• [READING PASSAGE]:
— BEGIN —
PPOL564 - Data Science I: Foundations

Lecture 4

[Supplement] Strings and Dates

String Basics

In [1]:
# layer quotation (when need be)
s = "this is a 'string'" # good
print(s)

s = 'this is a "string"' # good
print(s)
this is a 'string'
this is a "string"
In [2]:
s = "this is a "string"" # bad
print(s)
  File "<ipython-input-2-5eaf67da1eeb>", line 1
    s = "this is a "string"" # bad
                         ^
SyntaxError: invalid syntax
In [3]:
# Use escape features when this occurs
s = "this is a \"string\"" # Good again
print(s)
this is a "string"
In [4]:
# Multiline Strings
s2 = '''
This is a long string!
    
    With many lines
    
    Many. Lines.
'''
print(s2)
This is a long string!
    
    With many lines
    
    Many. Lines.

In [5]:
# Or use \n to generate a new line
s3 = "This is a long string!\nNow I'm starting a new line."
print(s3)
This is a long string!
Now I'm starting a new line.

String methods

str types are really useful because so many common regular expression (regex) methods are baked into the string object when created.

Note that some methods, such as addition and multiplication, take on new functionality here.

Methods in object type `str`

Method Description
.capitalize() S.capitalize() -> str
.casefold() S.casefold() -> str
.center() S.center(width[, fillchar]) -> str
.count() S.count(sub[, start[, end]]) -> int
.encode() S.encode(encoding='utf-8', errors='strict') -> bytes
.endswith() S.endswith(suffix[, start[, end]]) -> bool
.expandtabs() S.expandtabs(tabsize=8) -> str
.find() S.find(sub[, start[, end]]) -> int
.format() S.format(*args, **kwargs) -> str
.format_map() S.format_map(mapping) -> str
.index() S.index(sub[, start[, end]]) -> int
.isalnum() S.isalnum() -> bool
.isalpha() S.isalpha() -> bool
.isdecimal() S.isdecimal() -> bool
.isdigit() S.isdigit() -> bool
.isidentifier() S.isidentifier() -> bool
.islower() S.islower() -> bool
.isnumeric() S.isnumeric() -> bool
.isprintable() S.isprintable() -> bool
.isspace() S.isspace() -> bool
.istitle() S.istitle() -> bool
.isupper() S.isupper() -> bool
.join() S.join(iterable) -> str
.ljust() S.ljust(width[, fillchar]) -> str
.lower() S.lower() -> str
.lstrip() S.lstrip([chars]) -> str
.maketrans() Return a translation table usable for str.translate().
.partition() S.partition(sep) -> (head, sep, tail)
— END —
• [RAW DATA]:
— BEGIN —
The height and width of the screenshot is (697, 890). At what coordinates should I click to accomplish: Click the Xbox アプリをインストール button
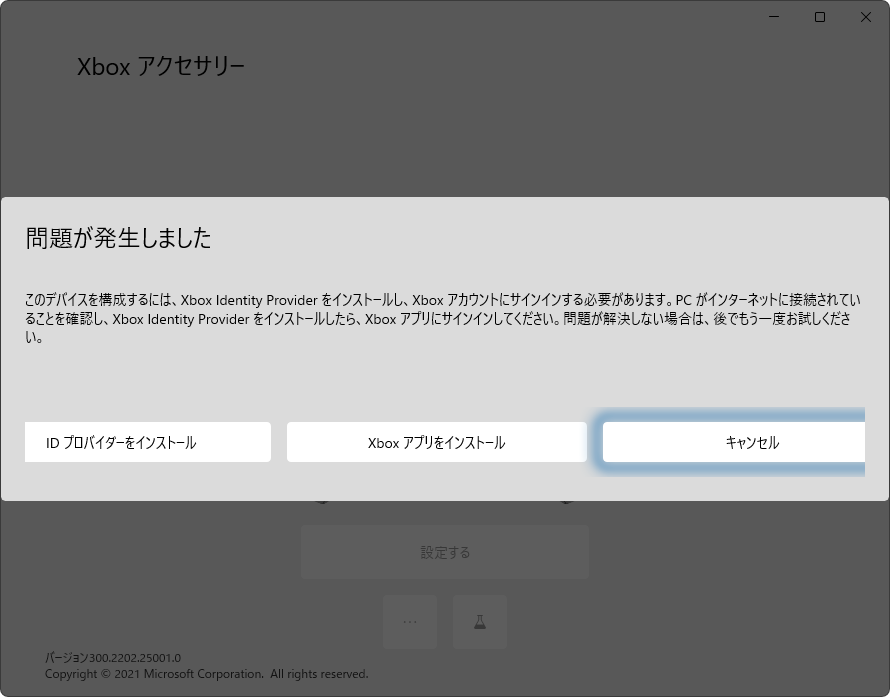point(436,442)
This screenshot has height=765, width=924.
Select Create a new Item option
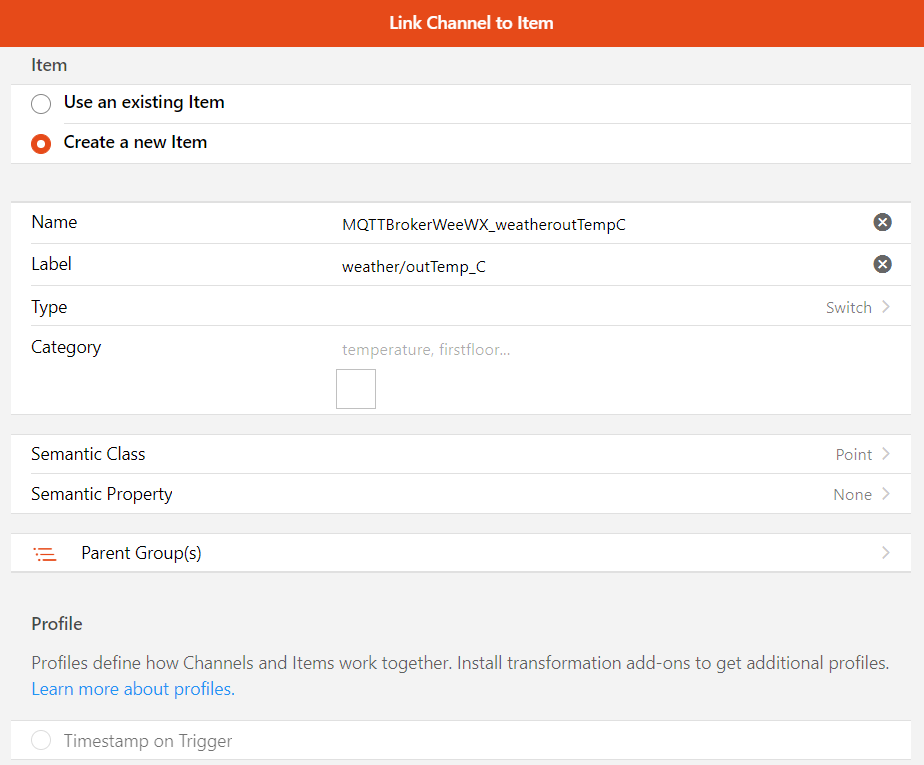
— END —
• [THE TASKS]:
• 1. According to the lecture notes on strings, what does the .partition() method return?
• 2. Continue the lecture notes on strings from the point where they stop, after the last line shown.

• [THE ANSWERS]:
• 1. A tuple of the form (head, sep, tail).

• 2.
.replace() S.replace(old, new[, count]) -> str
.rfind() S.rfind(sub[, start[, end]]) -> int
.rindex() S.rindex(sub[, start[, end]]) -> int
.rjust() S.rjust(width[, fillchar]) -> str
.rpartition() S.rpartition(sep) -> (head, sep, tail)
.rsplit() S.rsplit(sep=None, maxsplit=-1) -> list of strings
.rstrip() S.rstrip([chars]) -> str
.split() S.split(sep=None, maxsplit=-1) -> list of strings
.splitlines() S.splitlines([keepends]) -> list of strings
.startswith() S.startswith(prefix[, start[, end]]) -> bool
.strip() S.strip([chars]) -> str
.swapcase() S.swapcase() -> str
.title() S.title() -> str
.translate() S.translate(table) -> str
.upper() S.upper() -> str
.zfill() S.zfill(width) -> str
In [32]:
my_str = "Regression is a common statistical learning technique"
In [33]:
print(my_str.lower()) # convert to lower

print(my_str.upper()) # convert to upper

print(my_str.isupper()) # boolean determination
regression is a common statistical learning technique
REGRESSION IS A COMMON STATISTICAL LEARNING TECHNIQUE
False
In [35]:
my_str.replace("Regression","Random Forest")
Out[35]:
'Random Forest is a common statistical learning technique'
In [36]:
sent = "This is important to remember."
sent.split() # break a string into a list`
Out[36]:
['This', 'is', 'important', 'to', 'remember.']
In [37]:
seq_str = "A A A A B B B B C C C C A A C A B A C"
seq_str.count("A") # count the number of times a certain pattern occurs
Out[37]:
8
In [38]:
ind = sent.find("i")
print(ind)
print(sent[ind])
2
i
In [39]:
# In concert, we can do some useful manipulations of text

sent_ws = "      THIS is a Sentence &95#with problems"

sent_ws = sent_ws.strip() # Strip white space
print(sent_ws)

sent_ws = sent_ws.replace("&95#","") # strip problem values by leveraging the pattern
print(sent_ws)

sent_ws = sent_ws.lower() # convert to lower case
print(sent_ws)

sent_ws = sent_ws.capitalize() # capitalize the first letter
print(sent_ws)

sent_ws = sent_ws + "."
print(sent_ws)
THIS is a Sentence &95#with problems
THIS is a Sentence with problems
this is a sentence with problems
This is a sentence with problems
This is a sentence with problems.

Formating Data into Strings

Often, we need to combine data and strings, either to report results or progress, or compose more versatile text objects. Python makes it easy to integrate data with strings.

"" % ()

The % takes in a tuple of data points. We then need to specify the location we want the data value and the data type of the incoming value.

In [47]:
x = 4
y = "dog"
"This is a string with a number (%s) and a word (%s)" %(x,y)
Out[47]:
'This is a string with a number (4) and a word (dog)'
In [48]:
"This is a string with a number (%d) and a word (%d)" %(x,y)
---------------------------------------------------------------------------
TypeError                                 Traceback (most recent call last)
<ipython-input-48-eeca9e1ccaaf> in <module>()
----> 1 "This is a string with a number (%d) and a word (%d)" %(x,y)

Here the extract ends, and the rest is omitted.